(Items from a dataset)
***
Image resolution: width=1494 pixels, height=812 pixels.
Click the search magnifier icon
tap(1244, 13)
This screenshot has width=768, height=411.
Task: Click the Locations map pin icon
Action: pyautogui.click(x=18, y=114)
***
EXERCISE OBJECTIVE | The answer must be an exact copy of every entry.

ANSWER FOR THIS EXERCISE |
Image resolution: width=1494 pixels, height=812 pixels.
Click the search magnifier icon
tap(1244, 13)
This screenshot has width=768, height=411.
Task: Click the Locations map pin icon
Action: pyautogui.click(x=18, y=114)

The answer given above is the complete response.